Copy out the records again, substituting "dimensions" for every occurrence of "height and width" and leaving everything else unchanged.

▶ LISTED ENTRIES:
******

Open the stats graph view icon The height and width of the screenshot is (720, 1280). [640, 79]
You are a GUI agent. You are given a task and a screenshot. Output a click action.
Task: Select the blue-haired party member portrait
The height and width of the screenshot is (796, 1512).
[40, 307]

******

▶ OUTPUT FOR THIS EXERCISE:
Open the stats graph view icon The dimensions of the screenshot is (720, 1280). [640, 79]
You are a GUI agent. You are given a task and a screenshot. Output a click action.
Task: Select the blue-haired party member portrait
The dimensions of the screenshot is (796, 1512).
[40, 307]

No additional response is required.